> _WHAT TO WORK ON_
Filter the data for "changes" and copy matching lines.
++++++
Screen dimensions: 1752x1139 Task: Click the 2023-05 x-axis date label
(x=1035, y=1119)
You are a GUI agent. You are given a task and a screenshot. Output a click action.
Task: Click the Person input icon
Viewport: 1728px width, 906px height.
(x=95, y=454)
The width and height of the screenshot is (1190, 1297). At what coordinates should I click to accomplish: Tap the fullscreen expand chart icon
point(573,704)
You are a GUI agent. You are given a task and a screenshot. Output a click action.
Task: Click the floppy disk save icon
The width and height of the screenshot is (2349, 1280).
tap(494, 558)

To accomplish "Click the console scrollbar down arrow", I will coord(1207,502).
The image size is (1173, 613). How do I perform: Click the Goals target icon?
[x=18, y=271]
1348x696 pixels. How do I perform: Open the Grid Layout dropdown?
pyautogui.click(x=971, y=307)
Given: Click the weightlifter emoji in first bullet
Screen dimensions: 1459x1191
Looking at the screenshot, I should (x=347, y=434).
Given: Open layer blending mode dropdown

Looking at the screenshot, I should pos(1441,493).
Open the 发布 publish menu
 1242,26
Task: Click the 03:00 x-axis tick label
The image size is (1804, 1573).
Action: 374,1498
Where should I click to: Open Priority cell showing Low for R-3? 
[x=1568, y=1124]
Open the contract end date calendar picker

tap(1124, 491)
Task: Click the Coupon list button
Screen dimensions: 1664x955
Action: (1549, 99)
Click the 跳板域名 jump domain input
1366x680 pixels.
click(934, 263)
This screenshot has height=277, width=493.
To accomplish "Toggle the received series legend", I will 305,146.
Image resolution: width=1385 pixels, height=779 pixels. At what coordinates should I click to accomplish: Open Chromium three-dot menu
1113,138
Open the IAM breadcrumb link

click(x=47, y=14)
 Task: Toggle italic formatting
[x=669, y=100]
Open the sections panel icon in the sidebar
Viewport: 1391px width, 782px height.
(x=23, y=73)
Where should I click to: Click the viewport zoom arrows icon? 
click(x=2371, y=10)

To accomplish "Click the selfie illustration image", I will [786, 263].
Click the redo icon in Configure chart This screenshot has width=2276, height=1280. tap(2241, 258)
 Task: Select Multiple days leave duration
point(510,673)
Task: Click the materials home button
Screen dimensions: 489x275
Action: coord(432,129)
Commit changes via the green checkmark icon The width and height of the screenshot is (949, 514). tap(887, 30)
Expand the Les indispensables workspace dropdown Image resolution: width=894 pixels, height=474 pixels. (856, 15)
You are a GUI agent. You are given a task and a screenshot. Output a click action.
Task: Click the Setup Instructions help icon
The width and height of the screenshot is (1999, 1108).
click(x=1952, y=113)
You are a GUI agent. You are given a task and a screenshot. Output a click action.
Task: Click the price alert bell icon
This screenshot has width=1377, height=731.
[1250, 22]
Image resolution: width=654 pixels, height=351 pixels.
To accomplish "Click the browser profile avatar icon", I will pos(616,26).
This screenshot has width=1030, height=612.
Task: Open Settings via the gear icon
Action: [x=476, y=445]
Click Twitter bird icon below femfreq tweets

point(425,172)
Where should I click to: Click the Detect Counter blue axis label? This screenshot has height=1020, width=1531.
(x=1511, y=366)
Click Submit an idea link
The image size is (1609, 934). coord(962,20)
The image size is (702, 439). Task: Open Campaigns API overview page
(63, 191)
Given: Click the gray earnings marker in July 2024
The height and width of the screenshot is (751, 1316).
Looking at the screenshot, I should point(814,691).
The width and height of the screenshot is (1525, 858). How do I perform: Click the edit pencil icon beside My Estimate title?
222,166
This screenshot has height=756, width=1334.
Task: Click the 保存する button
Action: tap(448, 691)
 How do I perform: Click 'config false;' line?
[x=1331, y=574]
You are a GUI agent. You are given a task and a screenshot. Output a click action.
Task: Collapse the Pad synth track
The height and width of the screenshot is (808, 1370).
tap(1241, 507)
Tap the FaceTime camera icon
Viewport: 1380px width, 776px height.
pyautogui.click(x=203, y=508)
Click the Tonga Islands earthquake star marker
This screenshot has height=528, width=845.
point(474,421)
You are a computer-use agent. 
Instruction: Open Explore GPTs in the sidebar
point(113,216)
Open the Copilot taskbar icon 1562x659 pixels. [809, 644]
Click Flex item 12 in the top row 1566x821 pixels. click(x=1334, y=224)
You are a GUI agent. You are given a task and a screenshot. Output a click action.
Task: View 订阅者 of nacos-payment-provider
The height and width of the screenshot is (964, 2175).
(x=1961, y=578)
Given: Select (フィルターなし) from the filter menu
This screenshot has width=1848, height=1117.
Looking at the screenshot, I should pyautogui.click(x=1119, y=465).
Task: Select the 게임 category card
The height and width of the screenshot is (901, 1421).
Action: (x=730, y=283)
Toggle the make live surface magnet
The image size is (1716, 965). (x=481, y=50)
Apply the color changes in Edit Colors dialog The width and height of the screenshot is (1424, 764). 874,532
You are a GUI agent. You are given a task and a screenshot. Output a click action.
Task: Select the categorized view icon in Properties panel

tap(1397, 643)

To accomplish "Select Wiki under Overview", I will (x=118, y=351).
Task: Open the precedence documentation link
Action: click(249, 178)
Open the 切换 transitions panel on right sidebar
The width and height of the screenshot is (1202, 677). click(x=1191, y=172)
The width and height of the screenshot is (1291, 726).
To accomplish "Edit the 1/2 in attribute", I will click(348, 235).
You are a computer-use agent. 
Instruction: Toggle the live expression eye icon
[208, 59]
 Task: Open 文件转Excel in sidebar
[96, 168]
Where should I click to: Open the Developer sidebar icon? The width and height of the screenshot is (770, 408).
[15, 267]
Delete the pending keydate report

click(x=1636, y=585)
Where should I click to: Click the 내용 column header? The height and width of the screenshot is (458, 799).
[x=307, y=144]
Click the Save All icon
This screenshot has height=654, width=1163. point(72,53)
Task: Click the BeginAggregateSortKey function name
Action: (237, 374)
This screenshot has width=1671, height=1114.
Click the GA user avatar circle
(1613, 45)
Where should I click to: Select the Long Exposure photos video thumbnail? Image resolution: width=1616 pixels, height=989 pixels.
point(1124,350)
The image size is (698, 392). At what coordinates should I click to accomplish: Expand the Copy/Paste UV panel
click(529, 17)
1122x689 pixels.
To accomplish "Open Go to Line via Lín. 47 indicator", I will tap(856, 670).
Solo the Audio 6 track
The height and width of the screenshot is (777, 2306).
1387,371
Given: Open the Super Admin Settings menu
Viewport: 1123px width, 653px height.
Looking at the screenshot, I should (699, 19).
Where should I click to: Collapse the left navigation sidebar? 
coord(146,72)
++++++
> _OUTPUT FOR THIS TASK_
Commit changes via the green checkmark icon The width and height of the screenshot is (949, 514). tap(887, 30)
Apply the color changes in Edit Colors dialog The width and height of the screenshot is (1424, 764). 874,532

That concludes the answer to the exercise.